Reeves ran without opposition for his third uncompleted term in 2002. After Reeves's death, the Democrat Martin Smith "Marty" Sanders, III, served as DA on an interim basis and immediately faced questions about financial irregularities in the office remaining from Reeves's tenure. Richard Christopher "Chris" Nevils, a Democrat who later turned Independent, polled 57.8 percent of the vote in the special election held on April 1, 2006, to choose Reeves's successor. Still the DA, Nevils had previous experience in the DA's office in East Baton Rouge Parish and, in his words, was the "only candidate to have prosecuted successfully misdemeanor and felony criminal cases and continued with their appeal through state, federal, and U.S. supreme courts." Sanders sought the position too but finished a distant second to Nevils in the four-candidate field with less than 22 percent of the votes cast.
In 2004 alone, Reeves donated a combined $8,725 to several Democratic political candidates, including U.S. Representative Rodney Alexander of Louisiana's 5th congressional district, but his contribution came before Alexander switched to the Republican Party. He also contributed to the successful candidate Charlie Melancon of Louisiana's 3rd congressional district. He gave to Representative Chris John of Louisiana's 7th congressional district, since disbanded, who ran unsuccessfully for the U. S. Senate against Republican David Vitter to fill the seat vacated by Democrat John Breaux. Reeves gave more than $2,000 to the Louisiana Democratic Party. In 2000, he contributed $3,950, mostly to his state party, but $450 to then U.S. Senator Mary Landrieu's pending bid for a second term in 2002.

Suicide by firearm

Reeves died of a self-inflicted gunshot wound two weeks after his 59th birthday, amid allegations of embezzlement and extortion in office. He was accused of having used at least $49,000 in public funds for personal dinners and trips. He killed himself with a single bullet to the chest from a.38 caliber handgun between 5:30 and 9 p.m. on July 22, 2005, at an empty house in Winnfield that he owned. According to the coroner, Dr. Randolph Layne Williams, the bullet entered the left front chest and exited from the back but did not hit the heart. Williams said that Reeves had "been under a good deal of scrutiny and investigation by various agencies recently," but Reeves left no suicide note.

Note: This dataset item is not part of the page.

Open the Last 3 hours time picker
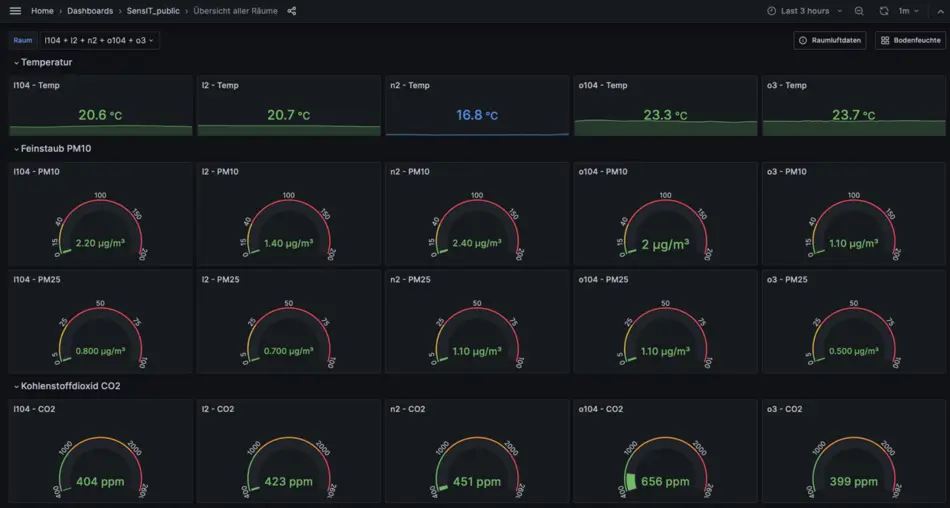This screenshot has height=508, width=950. [798, 11]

The office of the then [Attorney General of Louisiana
Charles Foti would not confirm whether Reeves was facing an indictment. Several months before Reeves's death, the office of then Louisiana Legislative Auditor Steve Theriot said that the DA had not kept proper records of $169,000 for costs of conference and seminars. Reeves spent his $275,000 budget for 2005 by June and still carried a deficit of $400,000 from the preceding year. Reeves sued to force the Winn Parish Police Jury to pay the cost overruns; he claimed the proper budget should have been $500,000 per year, not $275,000. The Internal Revenue Service investigated to determine if Reeves had paid payroll taxes for his employees. Interim DA Martin Sanders, subsequently defeated in a bid for the office, cut some employee salaries by 25 percent, reduced hours for others, but still called for the $500,000 budget that Reeves had requested from the police jury. Sanders continued to pursue the suit against the jury.
Reeves's maternal uncle, Calvin Marion Robinson, a native of Jamestown in Bienville Parish and a former Winn Parish sheriff, also committed suicide. Robinson was forty-nine at the time of his death from a self-inflicted gunshot wound and had earlier lost his bid for re-election in 1956.
Reeves is interred along with his parents at Garden of Memories Cemetery in Winnfield. He was the last Louisiana DA to die in office until April 2015, when Charles Scott of Shreveport, a Natchitoches native and like Reeves an undergraduate of Northwestern State University, failed to complete his second term as the DA for Caddo Parish in northwestern Louisiana when he died of a heart attack while on official business in Baton Rouge.